Few if any others than O'Connor could have managed to intimidate the BBC into silence, yet having done so, O'Connor still had the gall to claim that there was an anti-Catholic bias in the media. He wrote:

"Many others feel deeply concerned by the apparently relentless attack by parts of the media on their faith and on the church in which they continue to believe."

That old trick so well practised by the Catholic hierarchy: portraying itself as the victim.

That would all be shocking enough, yet there is credible speculation that the Hill saga could have been just the visible tip of the iceberg. A 2012/3 report by the group Stop Church Sexual Abuse has speculated that:

"[Anglican] clergy … seem to have worked together with priests from [O'Connor's] Catholic Diocese of Arundel and Brighton … to abuse children.

Reports include that of a Catholic priest who had multiple reports for alleged child sex offences and who was moved by the Catholic Bishop [O'Connor] over to the CoE diocese of Chichester and became an Anglican Minister.

"The relationship between the [Catholic] Diocese of Arundel and Brighton [O'Connor's] and [the Anglican one of] Chichester [in which Peter Ball, mentioned below, ministered] has been historically close. … in the 1980s … Bishops Cormac Murphy O'Connor and Peter Ball [not imprisoned until 2015 on multiple counts of sexual abuse committed over twenty years earlier] were close friends and it is now [claimed] that both sat on multiple reports of child sexual abuse by clergy and did nothing to protect children from further abuse.

"In total upwards of 17 Anglican and 19 Catholic clergy have been reported to have abused children up to the late 1990s within these Dioceses.
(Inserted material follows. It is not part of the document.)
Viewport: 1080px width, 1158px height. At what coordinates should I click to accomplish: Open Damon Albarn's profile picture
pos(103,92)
Most lived and/or worked within one small geographic area which adds to the concern that there [may have been] a network of sex offenders shoaling for victims within church communities, schools, cathedrals, youth groups and scouting groups."
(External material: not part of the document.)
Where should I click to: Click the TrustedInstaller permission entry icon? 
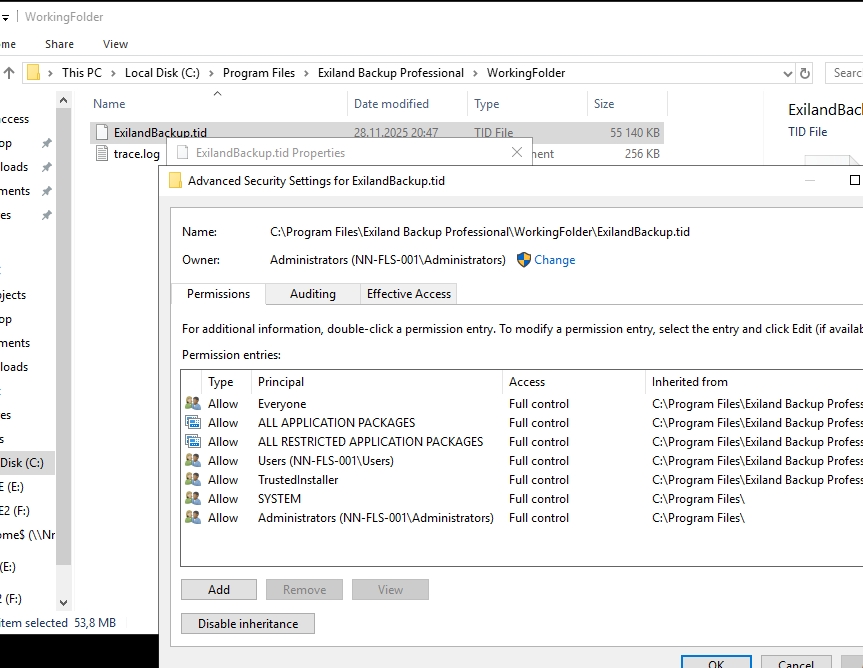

Even the Daily Telegraph reported police investigations into "claims that O'Connor hampered Hill's prosecution" and if the claims above are correct about O'Connor's close friendship and nefarious collaboration with the devious and mendacious Peter Ball, who escaped justice for decades, this does not seem in the least far-fetched.
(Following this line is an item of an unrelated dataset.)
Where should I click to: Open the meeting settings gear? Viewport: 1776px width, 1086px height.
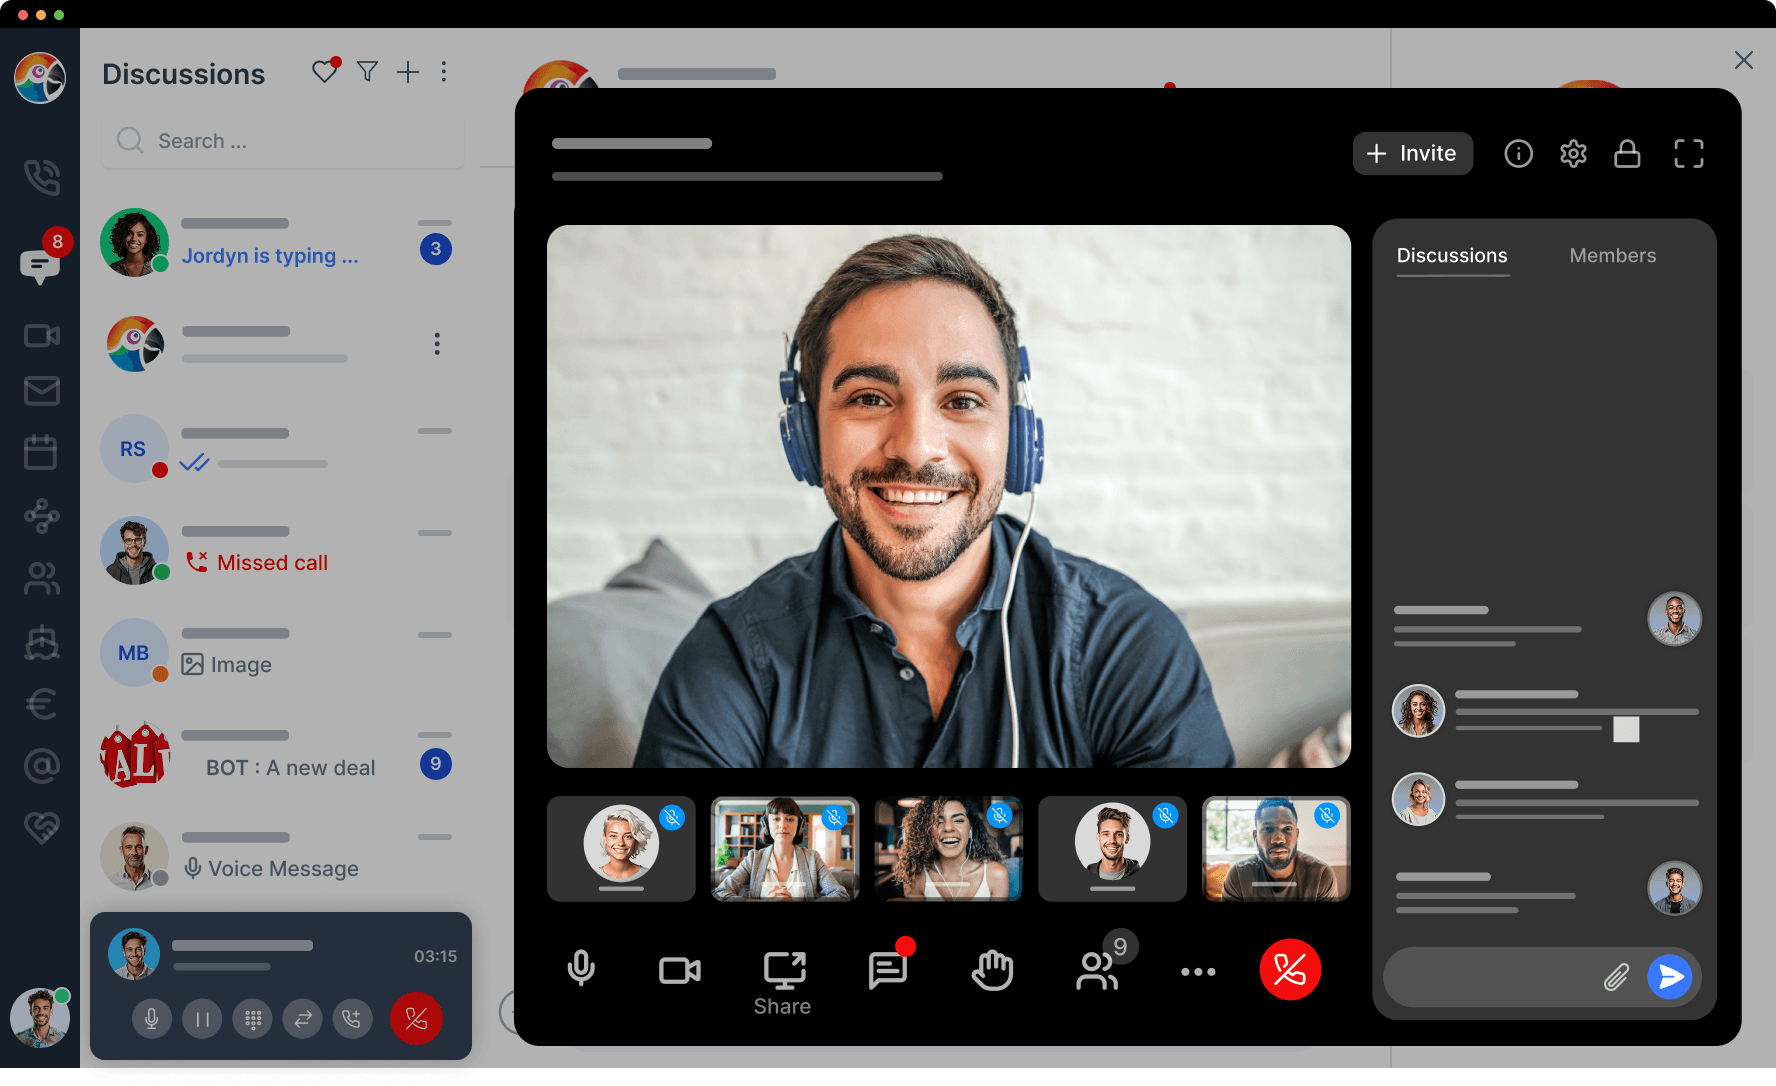pos(1573,154)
At least, however, O'Connor is still indelibly connected in the public's mind with the disgraceful Michael Hill saga, having been widely reported including in The Times, with severe criticisms including "Victims' groups demanded his resignation in 2002".

The Church could not but have known very much more. But the process of rewriting history is no doubt in full progress.

Does it not however speak volumes about the Pope and Catholic Church that, given all the above, they chose, out of all the possible candidates, "His Eminence Cardinal" Cormac Murphy O'Connor to be a cardinal, to be the most senior Catholic in England and Wales, to be Emeritus Archbishop of Westminster, and to be the Pope's Apostolic Visitor to investigate clerical child abuse in the Archdiocese of Armagh?

But maybe we should not be surprised. The Pope tellingly did not strip O'Connor's fellow Cardinal in Scotland, Keith O'Brien, of his cardinal's biretta for abusing his rank with decades of predatory sexual activity, when it all came to light in 2013. There, homosexuality seemed more like a job requirement than a sackable offence.

It seems from the Gibb Report into disgraced former Bishop Ball that Sussex police appear to have done a workman-like job on abuse in the Anglican diocese. I would have suggested that the Sussex Police now turn their attention to the Catholic diocese, but unfortunately the CPS told them in 2003 to abandon the investigation whilst refusing to explain why. Hopefully this was not because of O'Connor's clerical rank, just like the CofE's Report suggested Peter Ball's cleric rank was the reason he escaped justice in 1993.